How many ways to select a subset of eight doughnuts from three types of doughnuts if at most two doughnuts of the first type can be chosen? Please check my answer
I start by find all possible case that we can choose doughnuts without concern the condition 
$$\binom{(8+3-1)}{8} = \binom{10}{8}$$
then  I consider the case that fit the condition
Um,I'm not sure about find directly I choose to find by only the ways to doughtnuts by exclude fist type instead  that is
$$\binom{(8+2-1)}{8} = \binom{9}{8}$$
then the set of th way to pick doughtnuts that fit the condition is 
$$\binom{10}{8}-\binom{9}{8}$$
 A: The first part is ok, but to continue, you should write it as $\binom{10}2$ rather than $\binom{10}8$
Now to exclude cases with more than $2$ of the first type, we make sure we violate the given condition by choosing $3$ of the first type right at the start,
and choose only $5$ more doughnuts in any which way, thus $\binom{5+3-1}{3-1} = \binom72$
The final answer is thus $\binom{10}2 - \binom72$
A: When we take 0 doughnuts of first type , we can simply say that the sum of number of doughnuts of other two types should be 8. So there are 9 ways possible here in case 1. 

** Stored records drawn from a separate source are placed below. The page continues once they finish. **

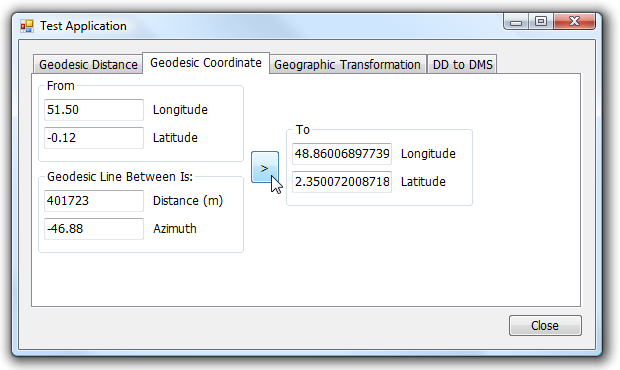Click the Azimuth label text
Screen dimensions: 620x370
tap(175, 228)
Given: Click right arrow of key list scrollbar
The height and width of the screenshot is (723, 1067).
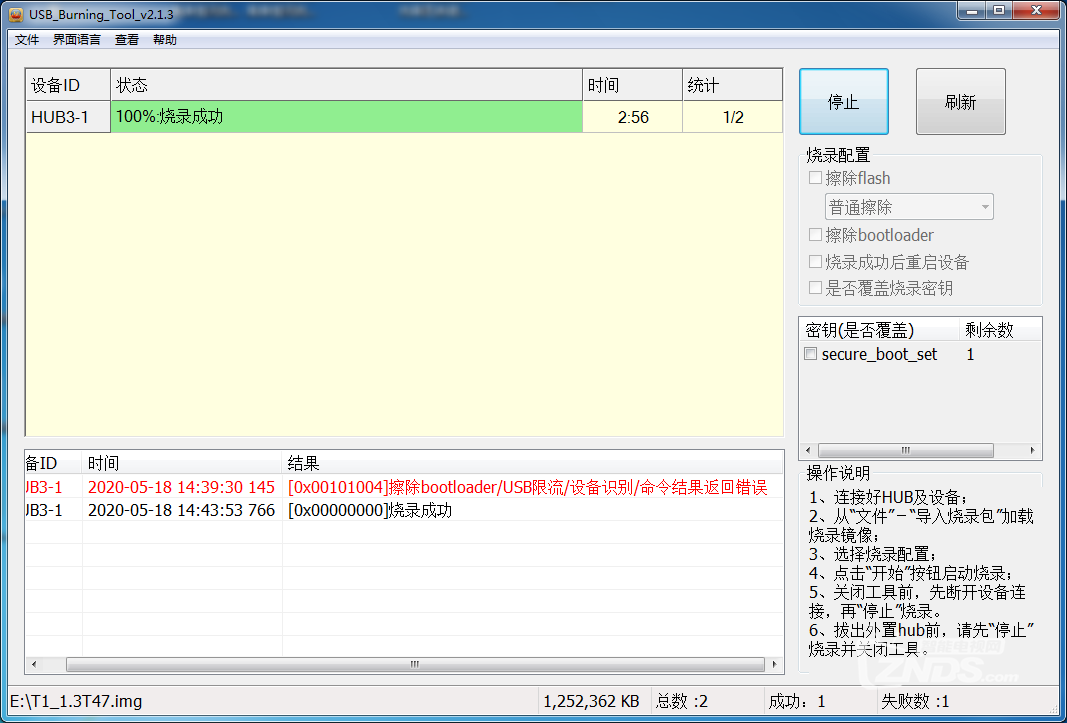Looking at the screenshot, I should pyautogui.click(x=1034, y=451).
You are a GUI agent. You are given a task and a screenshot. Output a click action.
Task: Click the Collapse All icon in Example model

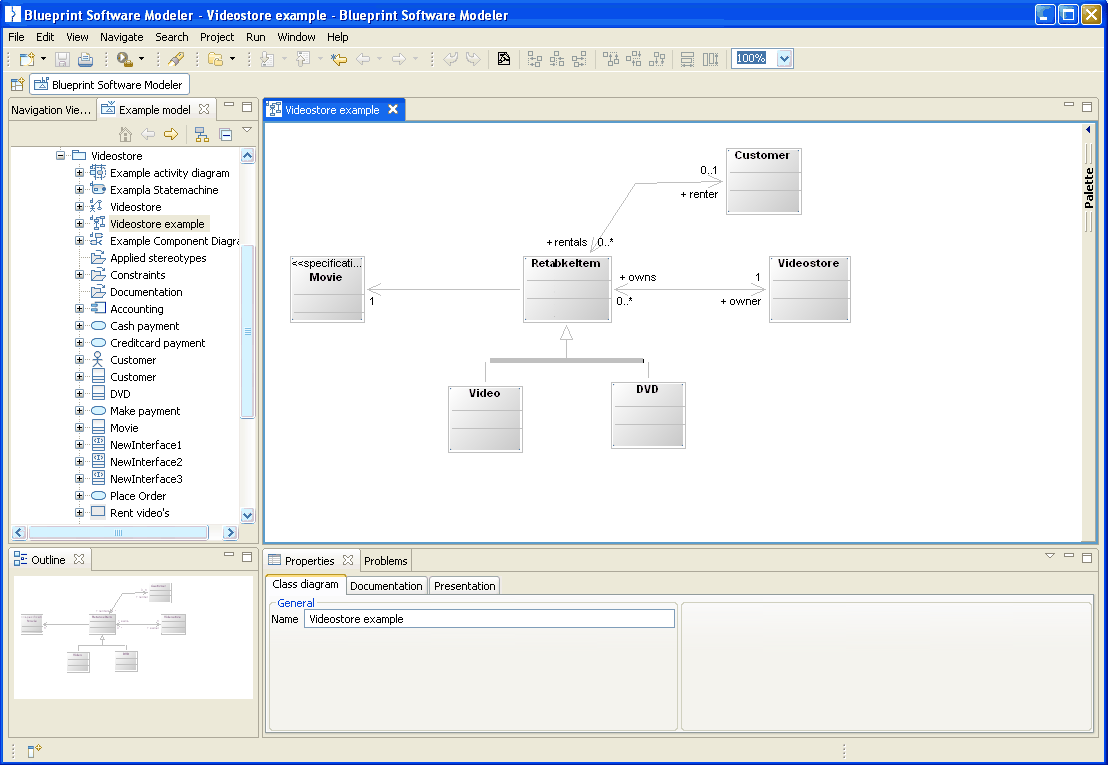[226, 135]
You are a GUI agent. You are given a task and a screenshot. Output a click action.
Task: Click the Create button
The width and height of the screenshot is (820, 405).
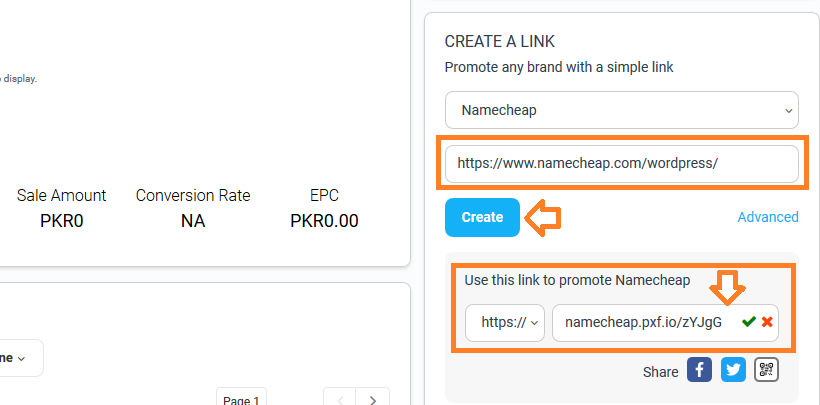[x=482, y=217]
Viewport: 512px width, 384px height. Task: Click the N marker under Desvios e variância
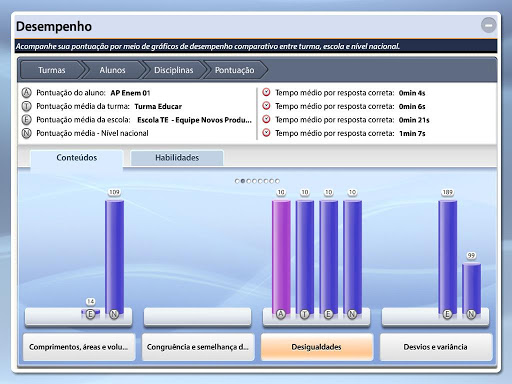point(471,314)
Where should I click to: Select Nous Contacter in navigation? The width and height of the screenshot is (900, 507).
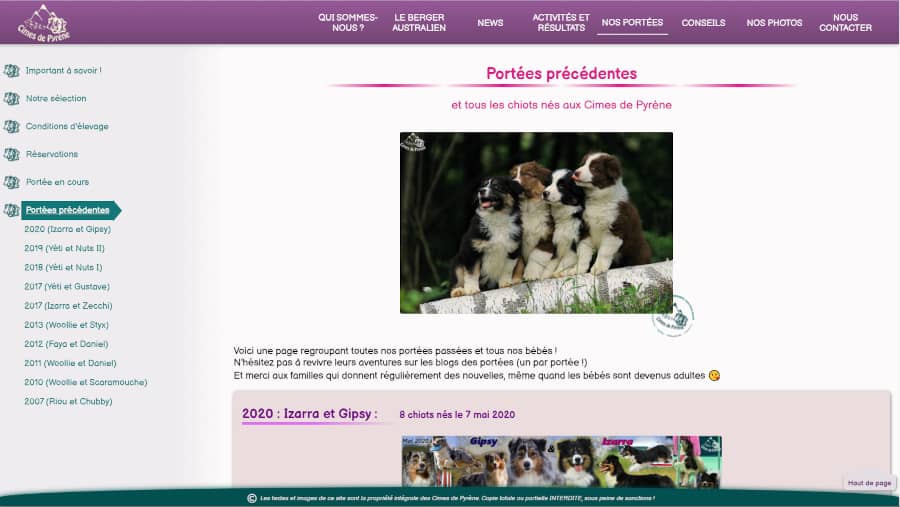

ex: If A and B are the other two types, we can assign values as number of doughnuts like if A=1, B must be 7 because the sum must be eight. We get 9 possible combinations for (A,B)
Next if we take 1 doughnut of first type, the sum of of other two types should be 7. So, 7+1 =8 possible combinations here. Next if we take 2 of first type, we get 7 possible combinations. So the total number of combinations is 7+8+9 = 24 . Tell me if I am wrong.